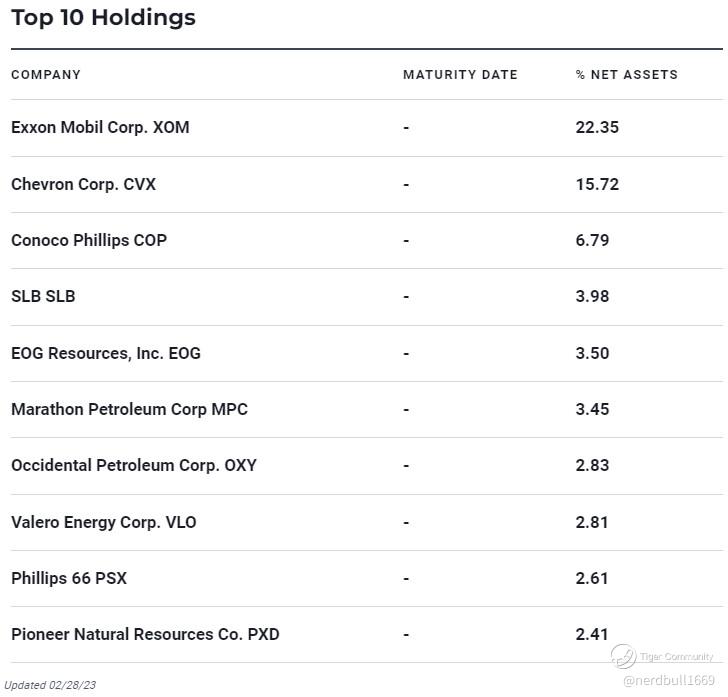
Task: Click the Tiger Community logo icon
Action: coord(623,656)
################
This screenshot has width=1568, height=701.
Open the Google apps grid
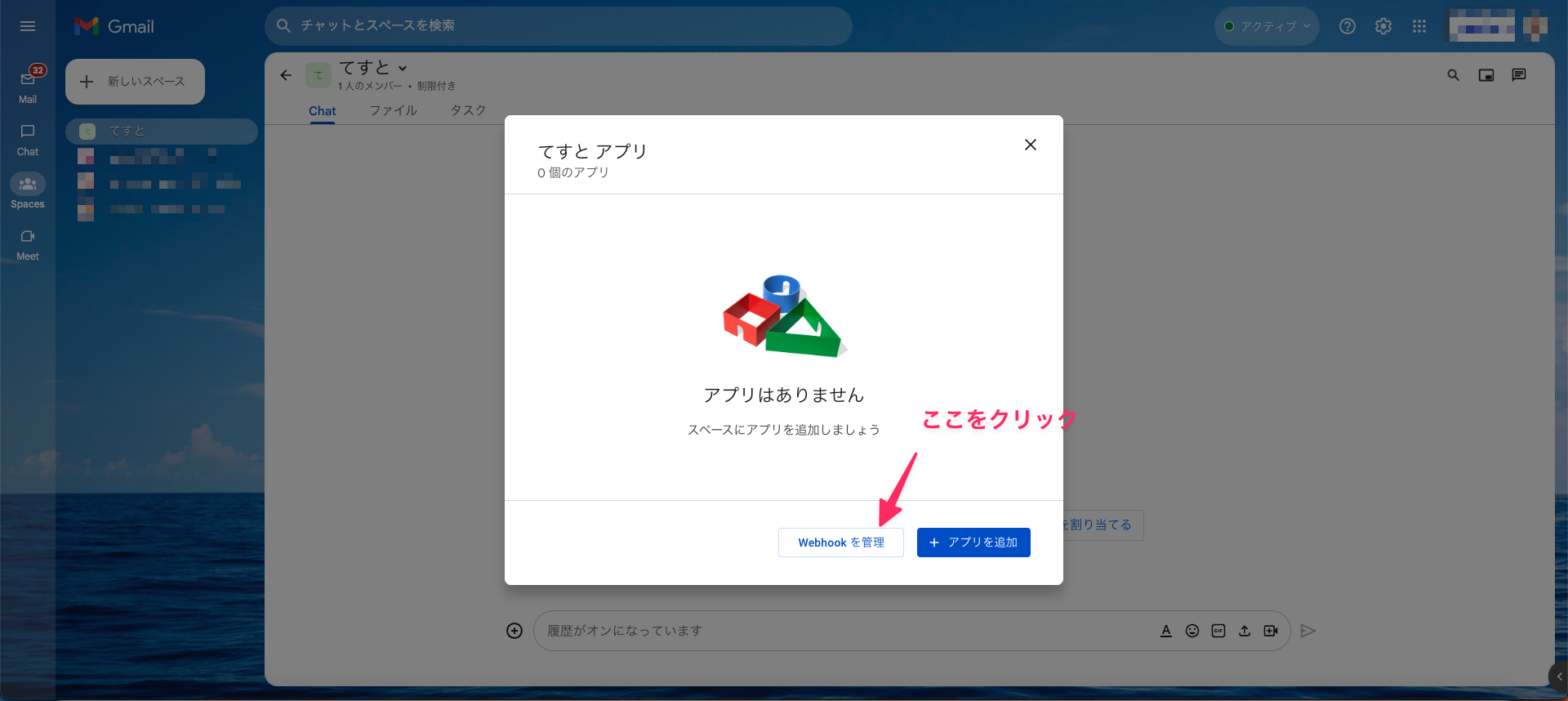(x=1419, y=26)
################
**Your instructions**
Retype the material from the line containing "This screenshot has width=1568, height=701." through the line containing "(x=1419, y=26)", including both of those lines. Leave the pictures out.

**Reply to the task**
This screenshot has width=1568, height=701.
Open the Google apps grid
(x=1419, y=26)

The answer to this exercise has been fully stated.